I’m intrigued by Rallyman GT. I’ve watched a teach video and still don’t really understand it. Anyone want to join me poking around on BGA? I know @RogerBW is the expert so hopefully he can join for guidance and doleful shakes of the head as I spin into a tree for the fifth time.
I can Rallyman. Caveat though. I’m off on holiday for two weeks soon. So accessing the internet on a suitable device may be patchy. I really can see this working well on a mobile
Yeah all right. I’ve pretty much given up BGA with strangers but I’m happy to play with you lot. Send me BGA names and I’ll set up a game.
(And/or if you TTS and we can find a working time slot I can teach it better there, because I can move the bits around to demonstrate how things work. There’s a jolly good officially approved mod, co-maintained by, er, me.)
Here I am not on holiday. My partner is still saying things along the lines of “in 2 weeks I have more time for this” otherwise he would enjoy it but he currently has assessment meetings and those take up EVERYTHING… in any case I am with less time in 2 weeks and more now.
I would give it a go as a learning game if it is async. Oh and as I know nowt then likely be needing a hand. Played a whole tournament of innovation and still don’t have a clue about that game …
The dice are only rolled to check if you take damage.
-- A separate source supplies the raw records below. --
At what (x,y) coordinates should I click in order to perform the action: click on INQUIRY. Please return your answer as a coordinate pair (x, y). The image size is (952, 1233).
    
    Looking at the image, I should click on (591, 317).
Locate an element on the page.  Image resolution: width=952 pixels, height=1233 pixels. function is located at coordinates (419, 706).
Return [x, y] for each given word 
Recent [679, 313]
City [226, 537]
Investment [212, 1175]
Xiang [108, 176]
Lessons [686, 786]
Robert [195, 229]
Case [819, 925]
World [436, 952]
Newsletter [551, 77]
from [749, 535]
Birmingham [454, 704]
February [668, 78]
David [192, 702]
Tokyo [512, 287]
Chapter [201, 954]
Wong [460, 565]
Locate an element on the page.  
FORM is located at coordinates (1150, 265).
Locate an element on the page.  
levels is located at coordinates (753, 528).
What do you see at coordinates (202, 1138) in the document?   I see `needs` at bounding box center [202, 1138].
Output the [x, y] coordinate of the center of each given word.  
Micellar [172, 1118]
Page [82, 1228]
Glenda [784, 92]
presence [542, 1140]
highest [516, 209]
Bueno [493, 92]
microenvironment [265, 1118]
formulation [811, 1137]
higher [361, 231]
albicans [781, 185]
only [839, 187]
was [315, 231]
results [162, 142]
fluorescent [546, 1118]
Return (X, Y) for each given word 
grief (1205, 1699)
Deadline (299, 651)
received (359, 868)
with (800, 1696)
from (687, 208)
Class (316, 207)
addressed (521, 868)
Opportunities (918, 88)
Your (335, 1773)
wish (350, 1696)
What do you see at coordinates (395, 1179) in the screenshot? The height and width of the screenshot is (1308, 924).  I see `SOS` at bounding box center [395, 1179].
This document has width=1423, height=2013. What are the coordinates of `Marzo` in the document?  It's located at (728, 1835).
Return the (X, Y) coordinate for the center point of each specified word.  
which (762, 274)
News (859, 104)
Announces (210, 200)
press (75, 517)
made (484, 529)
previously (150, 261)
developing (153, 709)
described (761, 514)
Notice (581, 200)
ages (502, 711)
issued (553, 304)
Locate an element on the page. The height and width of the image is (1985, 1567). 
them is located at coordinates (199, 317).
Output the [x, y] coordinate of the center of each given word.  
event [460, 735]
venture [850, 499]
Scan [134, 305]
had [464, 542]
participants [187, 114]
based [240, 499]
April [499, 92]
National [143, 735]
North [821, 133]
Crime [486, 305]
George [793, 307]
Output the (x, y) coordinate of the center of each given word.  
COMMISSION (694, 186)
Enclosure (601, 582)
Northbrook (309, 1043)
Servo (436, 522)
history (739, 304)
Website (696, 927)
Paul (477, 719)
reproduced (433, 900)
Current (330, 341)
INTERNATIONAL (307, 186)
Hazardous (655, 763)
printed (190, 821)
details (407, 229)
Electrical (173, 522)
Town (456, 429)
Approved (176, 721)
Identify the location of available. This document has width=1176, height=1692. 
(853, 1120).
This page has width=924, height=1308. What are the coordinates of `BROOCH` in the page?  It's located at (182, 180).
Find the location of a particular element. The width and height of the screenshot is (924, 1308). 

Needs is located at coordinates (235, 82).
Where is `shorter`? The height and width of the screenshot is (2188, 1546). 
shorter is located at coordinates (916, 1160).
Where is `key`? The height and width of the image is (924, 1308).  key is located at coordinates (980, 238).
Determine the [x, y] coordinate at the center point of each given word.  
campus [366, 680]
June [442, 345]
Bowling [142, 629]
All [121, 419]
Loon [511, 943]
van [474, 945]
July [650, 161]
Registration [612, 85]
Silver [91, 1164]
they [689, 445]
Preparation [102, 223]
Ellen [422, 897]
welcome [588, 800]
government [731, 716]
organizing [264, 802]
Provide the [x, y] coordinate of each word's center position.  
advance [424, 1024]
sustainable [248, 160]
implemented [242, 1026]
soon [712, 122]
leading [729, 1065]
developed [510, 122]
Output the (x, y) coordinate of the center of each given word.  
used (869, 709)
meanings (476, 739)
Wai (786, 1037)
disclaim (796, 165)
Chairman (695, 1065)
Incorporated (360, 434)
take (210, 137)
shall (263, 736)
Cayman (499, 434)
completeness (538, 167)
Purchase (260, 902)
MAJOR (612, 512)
They are always number 1-6 and you also have 2 white coasting dice without numbers and 3 red break dice without numbers.
Each of these dice have a number of blank faces and „oopsie triangle“ faces, roll three triangles and you lose control of the car.
You can choose to roll dice all together for „flat out“ which gives you „focus points“ or you can roll each dice separately starting at the first you placed which means you can stop at any time when you have 2 triangle faces. You can use focus points to skip rolling a die.
When you crash at speeds higher than 1 or 2 you can take damage and lose dice.
When you “lose dice” this doesn’t mean specific dice: if you’ve lost one black die, you can use 1-5 on one turn, 2-6 on the next.
1-2 and the white (coast) dice have 1 hazard each. 3-6 and the red (brake) dice have 2. The number and colour tell you when you can play it; when you roll, all that matters is hazard or not.
An important strategy tip: if you lose control in gear 1 or 2, you don’t miss a turn recovering (or risk damage). And if you’re rolling flat out, you can rearrange dice after you lose control, as long as you still lose it. So corners with a speed limit 1 are really handy, if you can arrange to cross that limit at speed 2 and have a nice safe stop rather than cutting a swath through the crowd.
Stuff BGA is doing automatically: turn order. Within each round, players act:
highest gear first
if tied, furthest round the track first
if still tied, inside of the current or next corner (i.e. space with speed restriction) first
This is probably a good time to talk about blocking.
This is a moderately unfriendly aspect of the game, so I would tend not to do it much with new players. I don’t mean filling up all lanes of the track, but rather the stuff you can do on your own: going fast to overtake someone who’s going slowly: if I end up at speed 5, one space ahead of someone who ended their previous turn at speed 3 and is going to move before I move again, they can’t accelerate up to speed 5 in a single space so they can’t move at all. (BGA shows this as a “skip turn” button.)